The Mexico City government has proposed new regulation for digital accommodation platforms including Airbnb to address concerns about gentrification and displacement of residents in the city.
Martí Batres, Mexico City’s mayor (head of government), said the proposal was based on reforms to the local Tourism Law that would require Airbnb rental hosts to register in a database of temporary accommodation properties.
Under the new rules, each host would be required to inform neighbors about their intention to rent the property and report biannually on the occupation of the property to Mexico City’s Tourism Ministry (Sectur). In order to prevent mass buying up of residential properties for temporary accommodation, no host would be allowed to register more than three houses, apartments or rooms.
While annual tax would remain at 3.5% for hotels and 5% for digital lodging platforms, hosts operating a maximum three rental properties would have to pay an additional royalty payment, yet to be defined.
Batres said that the regulation responds to concerns of residents in neighborhoods such as Roma, Condesa and Juárez, where Airbnb properties have proliferated rapidly in recent years, contributing to housing shortages and rising rent and house prices.
“We are very interested in the tranquility of the residents of the different neighborhoods; that the residents do not feel that there is a situation of displacement, gentrification, that they are being expelled from their homes by new economic dynamics,” Batres said.
He added on his X account that the regulation also seeks to address concerns about unequal competition with the hotel industry and a lack of safety guarantees for tourists who use digital accommodation platforms. “The proposal was agreed upon with residents, hoteliers’ associations and digital platforms themselves,” Batres wrote.
Though city residents have called to regulate Airbnb for several years, the first senior official in the Mexico City government to raise the question was former head of government and current Morena presidential candidate Claudia Sheinbaum.

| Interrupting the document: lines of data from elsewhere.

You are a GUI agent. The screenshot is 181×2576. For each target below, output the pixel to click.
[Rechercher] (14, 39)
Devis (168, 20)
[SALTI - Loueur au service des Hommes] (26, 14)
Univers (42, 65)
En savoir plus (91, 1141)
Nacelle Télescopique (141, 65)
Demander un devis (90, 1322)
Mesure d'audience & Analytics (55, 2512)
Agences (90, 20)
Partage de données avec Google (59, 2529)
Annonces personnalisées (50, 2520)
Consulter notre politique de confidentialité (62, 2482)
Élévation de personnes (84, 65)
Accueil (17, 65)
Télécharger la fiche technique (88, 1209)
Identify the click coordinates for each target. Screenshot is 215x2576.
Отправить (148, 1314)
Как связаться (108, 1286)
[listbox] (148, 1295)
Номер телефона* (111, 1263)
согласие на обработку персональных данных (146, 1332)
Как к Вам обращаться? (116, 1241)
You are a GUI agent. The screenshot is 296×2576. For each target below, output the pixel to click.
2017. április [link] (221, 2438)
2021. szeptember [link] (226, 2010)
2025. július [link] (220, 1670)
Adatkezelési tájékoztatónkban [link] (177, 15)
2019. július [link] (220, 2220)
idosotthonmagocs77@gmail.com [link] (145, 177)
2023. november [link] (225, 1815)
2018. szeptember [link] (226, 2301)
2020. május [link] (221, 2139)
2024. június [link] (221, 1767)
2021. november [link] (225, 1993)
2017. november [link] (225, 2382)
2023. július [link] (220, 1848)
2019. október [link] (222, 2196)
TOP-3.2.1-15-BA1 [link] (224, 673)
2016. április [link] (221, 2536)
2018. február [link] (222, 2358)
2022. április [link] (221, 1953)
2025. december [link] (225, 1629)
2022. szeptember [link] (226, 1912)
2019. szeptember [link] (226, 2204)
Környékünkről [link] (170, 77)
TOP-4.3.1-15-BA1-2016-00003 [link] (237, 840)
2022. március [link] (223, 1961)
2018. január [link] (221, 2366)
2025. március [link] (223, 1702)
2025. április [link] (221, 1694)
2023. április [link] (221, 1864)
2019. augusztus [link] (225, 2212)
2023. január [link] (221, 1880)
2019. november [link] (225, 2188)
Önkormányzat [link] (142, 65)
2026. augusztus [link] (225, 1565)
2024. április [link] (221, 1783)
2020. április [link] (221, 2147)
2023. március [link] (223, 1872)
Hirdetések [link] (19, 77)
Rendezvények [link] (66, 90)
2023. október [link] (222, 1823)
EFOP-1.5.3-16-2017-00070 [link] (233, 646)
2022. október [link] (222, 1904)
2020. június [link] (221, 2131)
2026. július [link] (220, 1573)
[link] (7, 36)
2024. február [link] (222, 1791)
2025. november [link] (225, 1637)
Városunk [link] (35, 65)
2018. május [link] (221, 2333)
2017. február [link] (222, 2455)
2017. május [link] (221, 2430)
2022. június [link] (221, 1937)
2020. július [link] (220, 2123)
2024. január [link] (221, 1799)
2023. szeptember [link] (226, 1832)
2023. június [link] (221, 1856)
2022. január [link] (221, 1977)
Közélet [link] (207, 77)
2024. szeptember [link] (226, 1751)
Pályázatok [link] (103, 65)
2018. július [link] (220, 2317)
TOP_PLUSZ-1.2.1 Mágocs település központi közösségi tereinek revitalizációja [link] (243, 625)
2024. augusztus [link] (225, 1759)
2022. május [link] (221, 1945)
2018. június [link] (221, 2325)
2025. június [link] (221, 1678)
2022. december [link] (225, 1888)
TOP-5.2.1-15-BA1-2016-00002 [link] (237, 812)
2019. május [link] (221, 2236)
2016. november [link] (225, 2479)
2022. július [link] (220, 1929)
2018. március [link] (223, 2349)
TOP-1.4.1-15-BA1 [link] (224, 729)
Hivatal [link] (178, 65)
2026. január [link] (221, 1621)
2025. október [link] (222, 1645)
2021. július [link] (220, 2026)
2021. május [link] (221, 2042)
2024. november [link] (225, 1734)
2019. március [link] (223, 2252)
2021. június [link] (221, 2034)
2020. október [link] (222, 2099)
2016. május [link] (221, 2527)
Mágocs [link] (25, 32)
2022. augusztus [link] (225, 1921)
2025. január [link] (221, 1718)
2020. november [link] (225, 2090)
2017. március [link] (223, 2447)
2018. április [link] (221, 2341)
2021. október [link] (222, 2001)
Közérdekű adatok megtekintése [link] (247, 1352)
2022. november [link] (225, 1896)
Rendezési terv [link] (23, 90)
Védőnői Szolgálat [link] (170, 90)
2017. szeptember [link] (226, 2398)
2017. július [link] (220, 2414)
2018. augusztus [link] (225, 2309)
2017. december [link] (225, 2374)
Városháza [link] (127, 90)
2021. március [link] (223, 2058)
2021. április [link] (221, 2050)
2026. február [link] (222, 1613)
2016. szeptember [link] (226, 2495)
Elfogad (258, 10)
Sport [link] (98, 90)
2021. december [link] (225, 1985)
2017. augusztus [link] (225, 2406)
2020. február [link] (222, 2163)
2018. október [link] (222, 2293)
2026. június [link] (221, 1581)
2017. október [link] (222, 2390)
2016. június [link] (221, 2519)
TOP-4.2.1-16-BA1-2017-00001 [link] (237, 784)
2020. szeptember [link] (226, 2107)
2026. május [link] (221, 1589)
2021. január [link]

Sheinbaum’s remarks came in December 2022, two months after a planned partnership with Airbnb to promote the capital to digital nomads triggered protests.
While Sheinbaum said at the time that the city still aimed to attract more tourists, she acknowledged that certain areas were disproportionately affected by short-term rentals and could be at risk of becoming Airbnb-only neighborhoods without government action.
Since the start of this year, the number of short-term rentals in Mexico City has leapt by 17.5%, with the independent news portal Inside Airbnb counting 16,590 entire homes for rent in Mexico City via the platform in October.
In July, Batres said that regulation for Airbnb could be ready within six months, but further information was needed to assess its gentrifying effect. According to Eduardo García Clark, Director of Digital Governance at Mexico City’s Digital Agency for Public Innovation, the newly proposed registry will partly address this need, providing comprehensive information on the size of the sector and how it evolves over time.
The proposal will now be sent to the Mexico City Congress, and is hoped to be approved during this year’s legislative session before it ends on Dec. 15.